Still in the hospital. They removed my chest tube and the epidural catheter yesterday. And far as I know, my x-ray from this morning is good; they haven't told me it's bad and typically I'd hear about that. So no additional air or leakage in the chest. I'm feeling much, much better and most of my pain is gone or minimal and bearable. I've not taken any narcotic pain meds for coming up on 24 hours, and that makes for a much more pleasant and relaxed me. Just some low level pain meds for the soreness that will stick around for a few days.

The only thing that is still keeping me in the hospital at this point is poop. It seems that all my hospital visits come down to that. They want to make sure that all systems are working before they let you go on your merry way. They've been feeding me 'moving agents' over the last day. So hopefully one or more of them will kick things into gear down there. I can definitely feel that my belly is tighter over stuff that isn't doing much. I always start getting really impatient at this point however. Other than my guts, I'm feeling pretty good considering and everything else is clearing all the parameters. We're just waiting for poo, which is not nearly as interesting or entertaining of an existential comedy as Beckett wrote. Nor Milne for that matter. I was originally expecting to be out today, but that may move to tomorrow if things don't get moving quick.

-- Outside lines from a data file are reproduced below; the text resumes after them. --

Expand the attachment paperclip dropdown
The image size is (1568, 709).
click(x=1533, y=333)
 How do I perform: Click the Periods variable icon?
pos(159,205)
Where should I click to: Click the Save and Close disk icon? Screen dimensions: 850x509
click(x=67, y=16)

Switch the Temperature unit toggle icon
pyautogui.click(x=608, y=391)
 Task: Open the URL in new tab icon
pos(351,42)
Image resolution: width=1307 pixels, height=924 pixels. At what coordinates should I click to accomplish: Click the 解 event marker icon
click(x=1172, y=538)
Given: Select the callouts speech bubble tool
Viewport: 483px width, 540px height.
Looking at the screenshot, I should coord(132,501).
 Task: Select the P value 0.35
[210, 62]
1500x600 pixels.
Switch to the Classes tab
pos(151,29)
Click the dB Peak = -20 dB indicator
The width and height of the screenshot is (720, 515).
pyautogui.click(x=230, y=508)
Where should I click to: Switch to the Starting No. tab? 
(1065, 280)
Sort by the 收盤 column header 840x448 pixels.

So it appears that I've mostly made it through this next surgery relatively unscathed and just about ready to go around again. It's been wonderful watching all the support flow through. Team Victoria is a pretty sweet team to hang out with. You guys almost make this all fun. I will repeat myself (ad nauseum) that you all make it easier. Some days I feel like pulling a Sally Field with the whole "you like me, you really really like me" speech. But I'd have a whole row of gold-hearted folks to work my way through, clutching at each of you with so much love.